Üniversiteye Doğu dillerinde tam anlamıyla uzmanlaşmak amacıyla gelmişti, böylece belirlediği hayat planında kendisi için bir yol açmış olacaktı. Şanı şöhreti olmayan bir kariyere atılmamakta kararlı biri olarak gözlerini, yatırımcı ruhuna elverişli bir alan olarak gördüğü Doğu'ya çevirdi. Fars, Arap ve Sanskrit dilleri ilgisini çekiyordu ve aynı çalışmalara girmeye beni de kolayca ikna etti. Başıboşluk beni her zaman rahatsız etmişti ve düşünmekten kaçtığım, eski çalışmalarımdan nefret ettiğim bir zamanda arkadaşımın derslerine eşlik etmek beni çok rahatlatıyordu. Oryantalistlerin eserlerinde yalnızca bilgi değil, teselli de buluyordum. Eğlenceden öte bir amacım olmadığı için, Clerval'in aksine bu dillerin lehçeleri hakkında çözümleyici bilgiler edinmeye kalkışmadım. Yalnızca anlamlarını anlamak için okudum ve çabalarımın karşılığını da fazlasıyla aldım. Bu eserler melankolileriyle beni teskin ediyor, neşeli tonlarıyla bana diğer ülkelerin yazarlarını incelerken hiç hissetmediğim türden bir moral aşılıyorlardı. Onları okuduğunuzda hayat sanki sıcacık bir güneşten, güllerle dolu bir bahçeden, adaletli bir düşmanın tebessümü ya da öfkesinden, yüreğinizi yiyip bitiren bir ateşten ibaretmiş gibi hissediyordunuz. Eski Yunan ve Roma'nın yiğitlik ve kahramanlık şiirlerinden ne kadar da farklıydılar!

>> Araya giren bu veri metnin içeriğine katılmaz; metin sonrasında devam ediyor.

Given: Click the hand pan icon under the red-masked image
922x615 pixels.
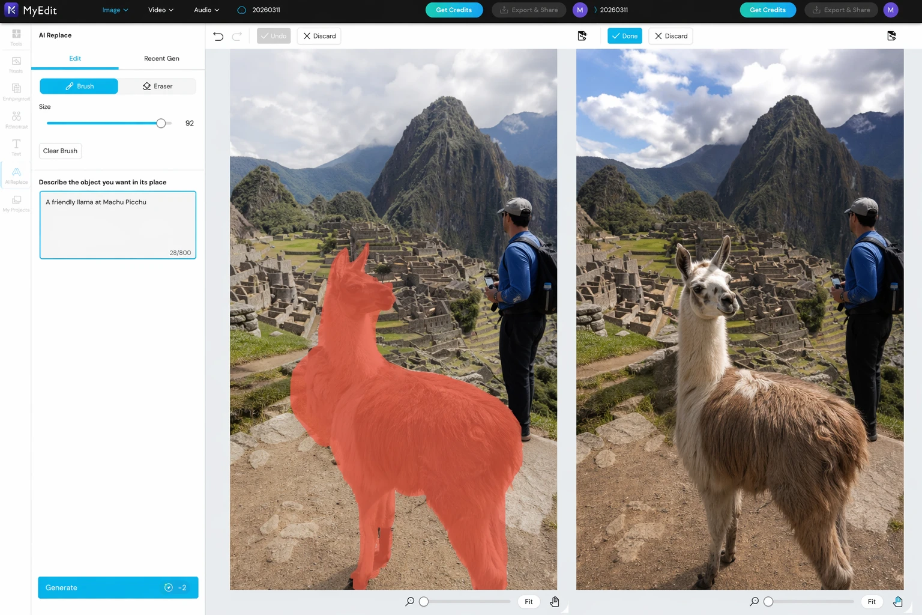Looking at the screenshot, I should tap(555, 602).
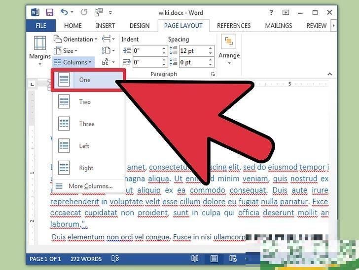Click the Arrange group icon
The height and width of the screenshot is (270, 359).
tap(229, 49)
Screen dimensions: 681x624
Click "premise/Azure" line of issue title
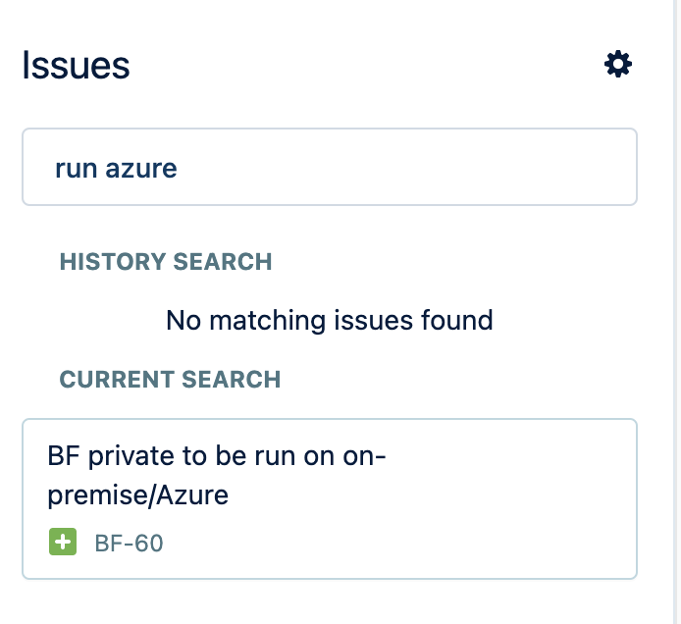(137, 495)
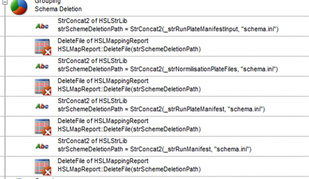Click Abc icon of the _strNormilisationPlateFiles concat step
This screenshot has width=309, height=179.
(42, 66)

Yaz ayları bu uğraşlarla gelip geçti ve Cenevre'ye dönüş tarihim sonbaharın sonu olarak belirlendi. Ancak Çeşitli aksiliklerden dolayı gecikmemin sonucunda kış geldi, ortalığı karlar kapladı ve yollar geçit vermez oldu. Böylece seyahatim bir sonraki bahara kaldı. Bu erteleme beni çok üzdü, çünkü memleketime ve sevgili dostlarıma hasrettim. Dönüşümün bu kadar ertelenmesinin tek nedeni Clerval'i birkaç tanıdık edinmeden yabancı bir yerde bırakıp gitmeye gönlümün razı olmamasıydı. Ancak kışı oldukça keyifli geçirdik ve alışılmışın dışında geç gelen bahar, güzelliğiyle tembelliğini telafi etti.

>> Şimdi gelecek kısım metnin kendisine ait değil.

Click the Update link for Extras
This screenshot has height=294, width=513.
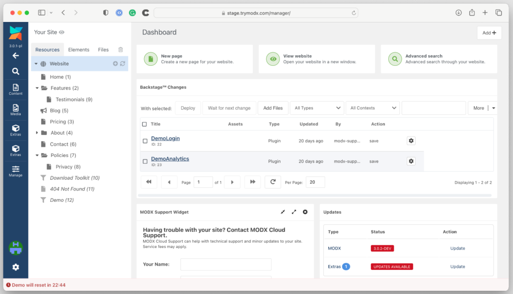[x=457, y=266]
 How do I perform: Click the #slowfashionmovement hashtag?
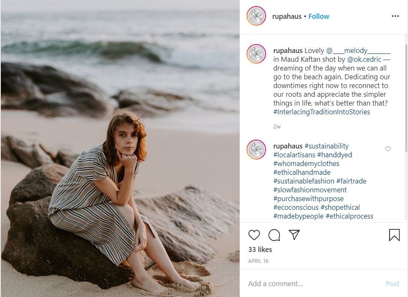point(310,190)
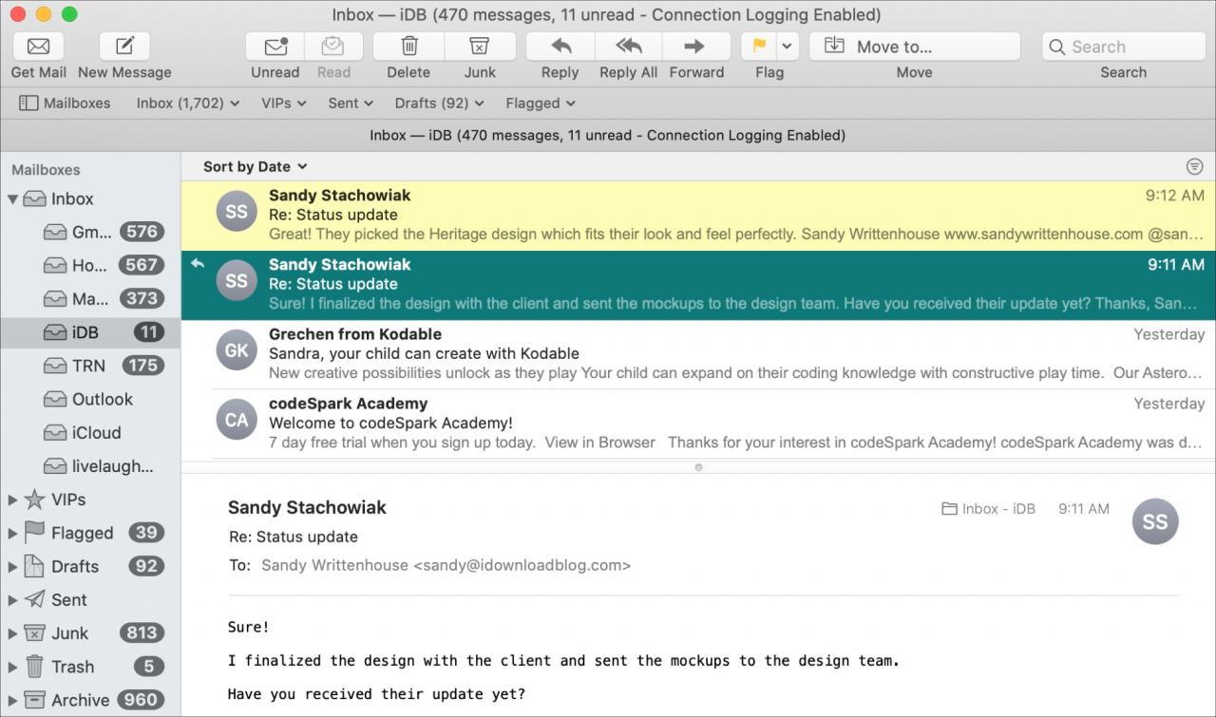Expand the Flagged mailbox triangle
The height and width of the screenshot is (717, 1216).
point(12,533)

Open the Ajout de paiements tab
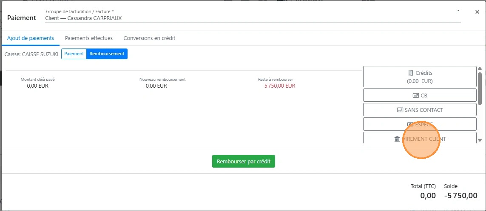[31, 38]

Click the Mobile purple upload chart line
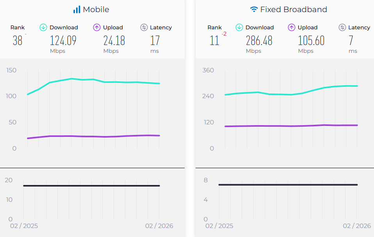[x=94, y=136]
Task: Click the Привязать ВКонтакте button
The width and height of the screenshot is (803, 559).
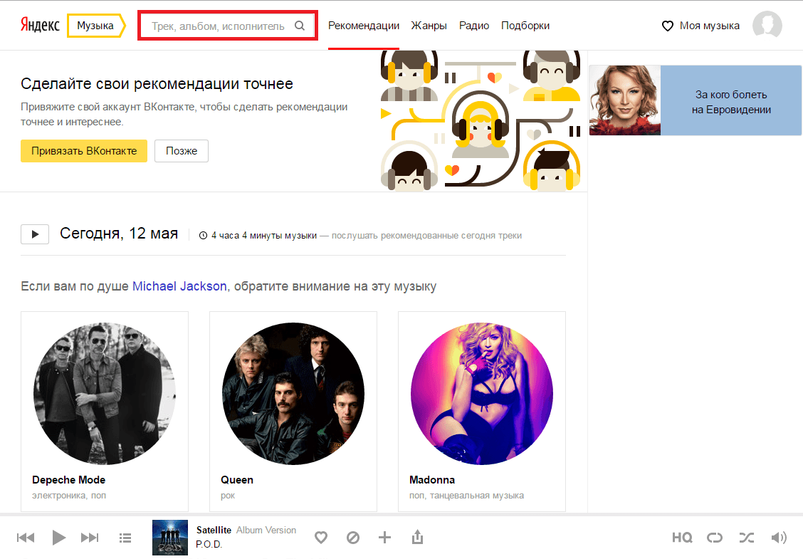Action: pyautogui.click(x=84, y=151)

Mayıs ayı gelip çatmıştı ve ben yolculuk tarihimi belirleyecek olan mektubu dört gözle bekliyordum ki Henry, uzun süredir yaşadığım ülkeye veda etmem için Ingolstadt civarında yürüyüşe çıkmamızı önerdi. Teklifi memnuniyetle kabul ettim. Bedenimi çalıştırmayı hep sevmiştim ve Clerval de ülkemin doğa manzaraları arasında yaptığım başıboş gezilerimde en gözde eşlikçim olmuştu.

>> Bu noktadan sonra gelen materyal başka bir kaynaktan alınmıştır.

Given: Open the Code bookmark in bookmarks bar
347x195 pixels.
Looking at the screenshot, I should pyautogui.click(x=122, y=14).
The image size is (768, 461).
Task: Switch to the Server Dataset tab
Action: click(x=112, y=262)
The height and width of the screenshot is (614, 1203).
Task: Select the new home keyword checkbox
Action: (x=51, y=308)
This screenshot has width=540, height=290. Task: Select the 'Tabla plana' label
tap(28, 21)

Civan gezerek iki hafta geçirdik. Sağlığım ve moralim çoktan düzelmiş ve soluduğum tertemiz hava, gezintilerimizin doğal olayları ve dostumla yaptığım sohbetler gücüme güç katmıştı. Çalışmalarım beni dostlarımla ilişkiye girmekten alıkoymuş, sosyalleşmemi engellemişti, ama Clerval içimdeki iyi duyguları canlandırdı. Doğanın çehresini ve çocukların neşeli yüzlerini yeniden sevmeyi öğretti bana. Canım dostum! Ne kadar yürekten sevdin beni ve aklımın seninkiyle aynı düzeye gelebilmesi için ne kadar çırpındın! Bencil bir arayış yüzünden elim ayağım bağlanmış, hayatım kısıtlanmıştı, ta ki sen nezaketin ve
sevginle içimi ısıtana, duyularımı yeniden canlandırana dek. Sayende birkaç yıl önceki, herkesi seven ve herkesçe sevilen, dertsiz tasasız, mutlu halime döndüm. Mutlu olduğum zamanlarda cansız varlıklar bana en şahane duyguları bahşetme gücüne sahip oluyorlardı. Dingin bir gökyüzü ile yemyeşil bayırlar beni mest ediyordu. Mevsim gerçekten de olağanüstü güzeldi; yaz çiçekleri tomurcuklanırken çalıların arasında bahar çiçekleri açıyordu. Bir önceki yıl uzaklaştırmaya çalıştığım halde üstümde sonsuz bir baskı kuran düşüncelerden artık kurtulmuştum.
Henry, neşelenmeme çok seviniyor, duygularımı tüm içtenliğiyle paylaşıyordu. İçini dolduran hisleri anlatırken bir yandan da beni eğlendirmeye çalışıyordu. Zihninin bu konudaki yaratıcılığı hayret vericiydi. Sohbetleri hayal gücünün zenginliğini yansıtıyordu, Fars ve Arap yazarları taklit ederken olağanüstü zengin ve tutkulu hikâyeler uyduruyordu. Bazen de sevdiğim şiirleri okuyor ya da beni müthiş zekâsıyla desteklediği tartışmalara sürüklüyordu.
Üniversitemize bir pazar akşamı döndük. Köylüler dans ediyordu, karşılaştığımız herkes neşeli, mutlu görünüyordu. Benim moralim de son derece yüksekti ve içim dizginlenemez bir sevinç ve neşeyle doluydu.